== TEXT UNDER STUDY ==
______
Recovery

Home >	Administration Guide > High-Availability (HA) Configuration and Operation > Recovery

Recovery

After a failure, the recovery process is typically straightforward. Depending on the deployment, an automated or manual recovery process might be appropriate. In either case there is no need to restart an application.

Automatic recovery

With automatic recovery, the client automatically performs periodic recovery attempts while a member is failed. The frequency of these checks is adjustable and the number of re-tries can be limited. Each time a reconnection is attempted, one application command experiences a slight delay while the client attempts to recover. As such, the retry frequency cannot be set any faster than once per minute. Even if a manual recovery process is selected, the application does not need to be restarted. Simply run the client recovery command and the recovery logic inside the client makes a recovery attempt the next time the application uses the HSM. As part of recovery, any key material created while the member was offline is automatically replicated to the recovered unit .

Failed units

Sometimes a failure of a device is permanent. In this event, the only solution is to deploy a new member to the group. In this case, you can remove the failed unit from the HA group, add a new device to the group and then start the recovery process. The running clients automatically resynchronize keys to the new member and start scheduling operations to it. See Adding, Removing, Replacing, or Reconnecting HA Group Members for more information.

Manual recovery

Finally, sometimes both an HSM and application fail at the same time. If no new key material was created while an HSM was offline, the recovery is straightforward: simply return the HSM to service and then restart the application. However, if new key material was created after an HSM failed but before the application failed, a manual re-synchronization (using the hagroup synchronize command) might be required.
______
(Collected data)

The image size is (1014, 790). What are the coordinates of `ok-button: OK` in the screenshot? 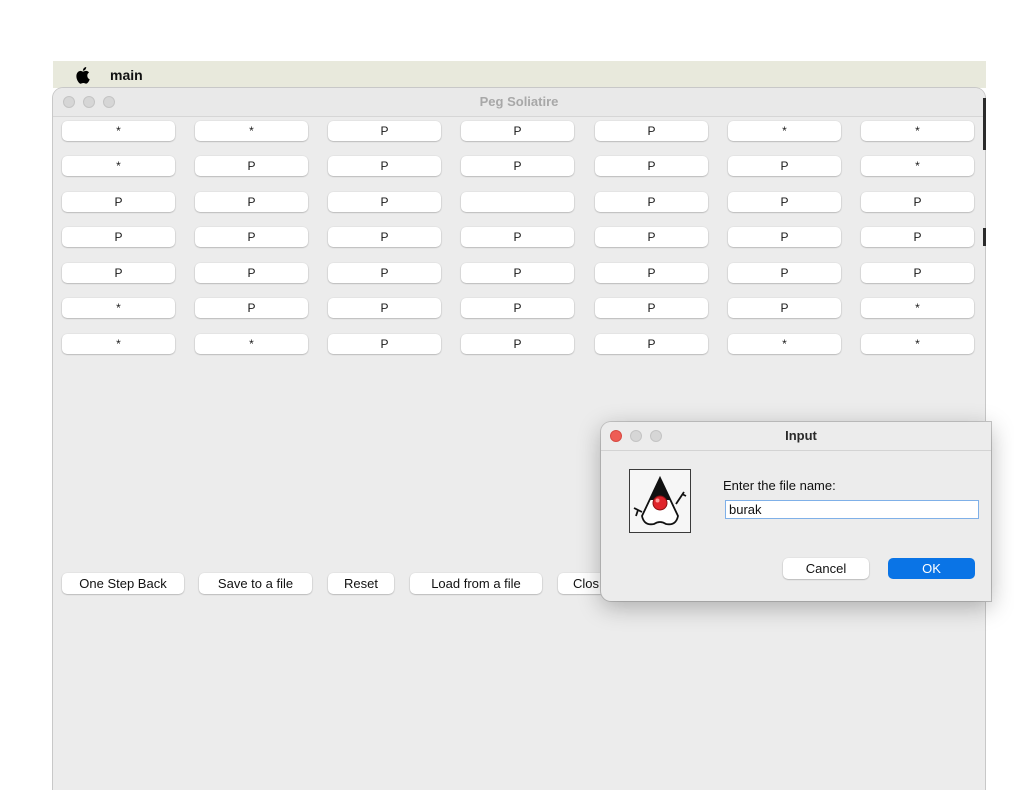 It's located at (932, 568).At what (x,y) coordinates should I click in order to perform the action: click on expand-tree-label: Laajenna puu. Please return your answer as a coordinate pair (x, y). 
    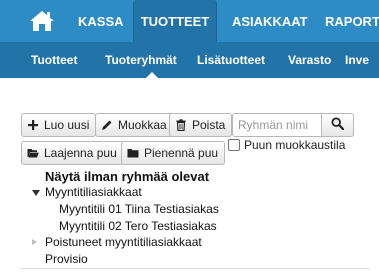
    Looking at the image, I should click on (80, 153).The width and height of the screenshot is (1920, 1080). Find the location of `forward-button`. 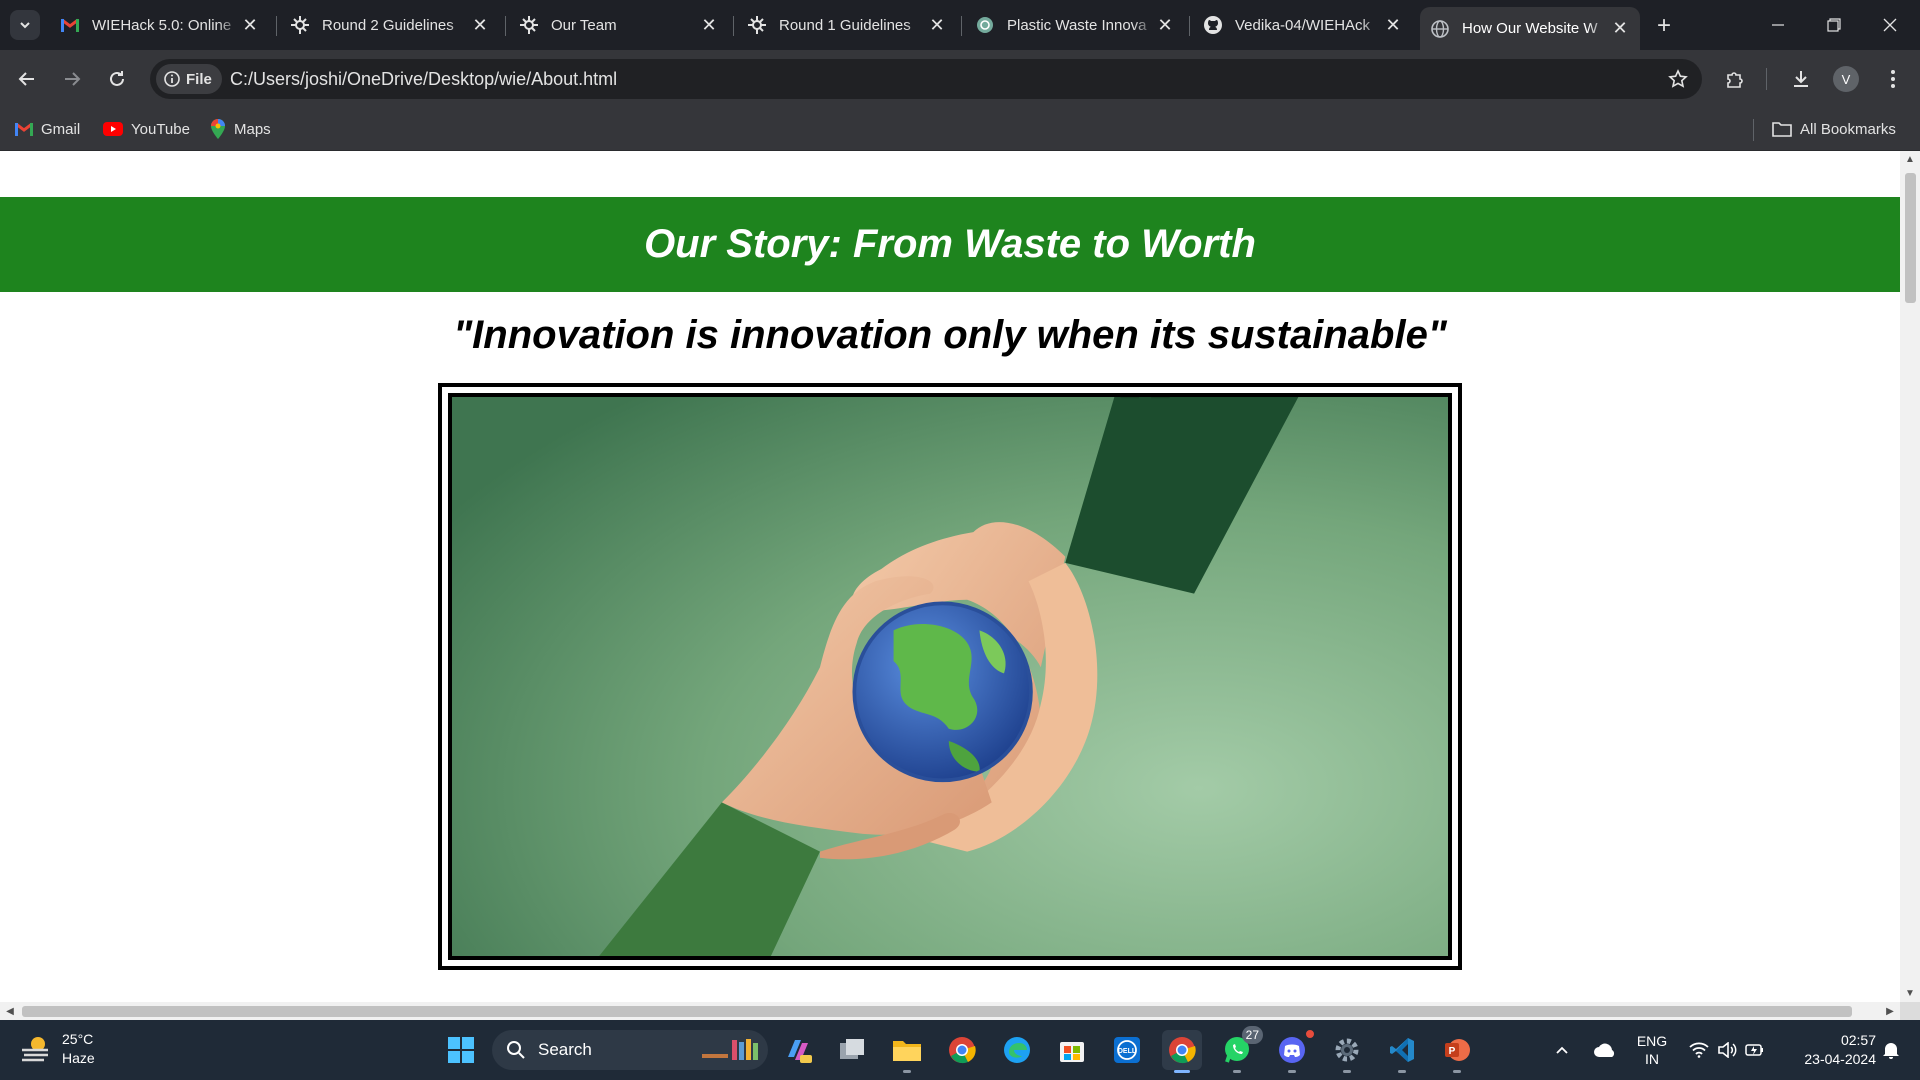

forward-button is located at coordinates (72, 79). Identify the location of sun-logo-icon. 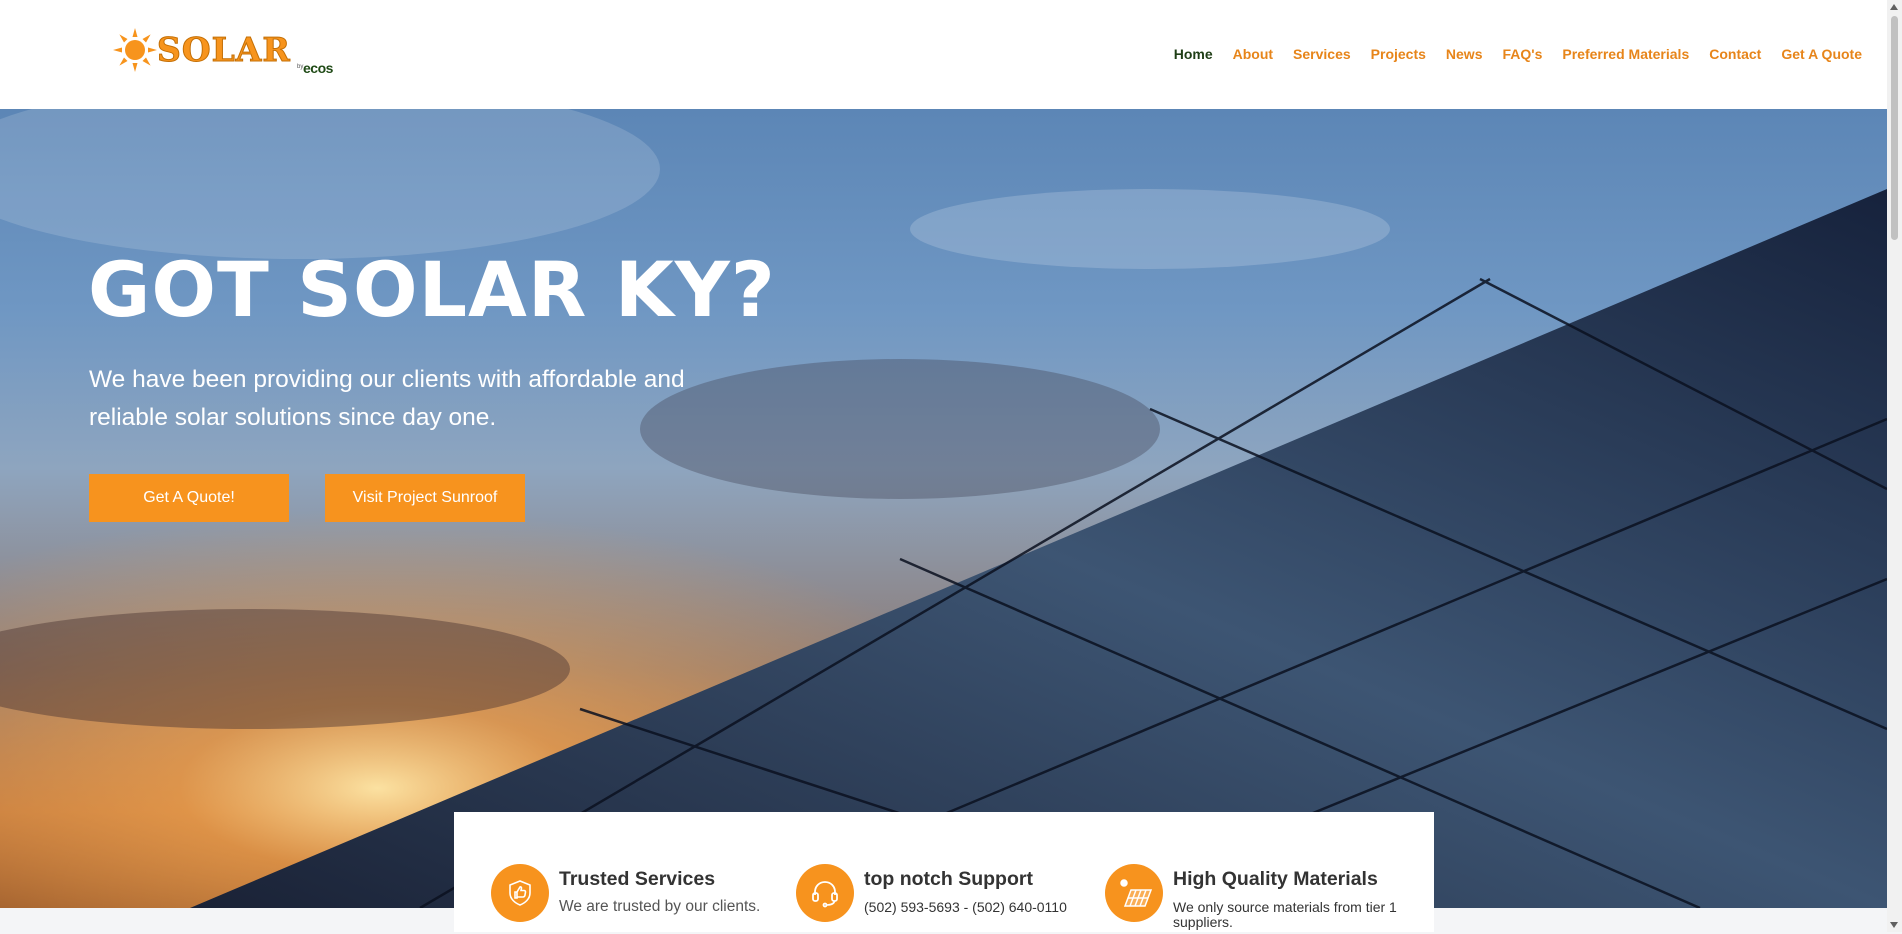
______
== DIRECTIVE ==
Answer these questions from the recovery text:
(a) What is the fastest the retry frequency for automatic recovery can be set?
(b) When a device failure is permanent, what is the only solution?
(c) Which command performs a manual re-synchronization?

== EXERCISE SOLUTION ==
(a) Once per minute.
(b) Deploying a new member to the group.
(c) The hagroup synchronize command.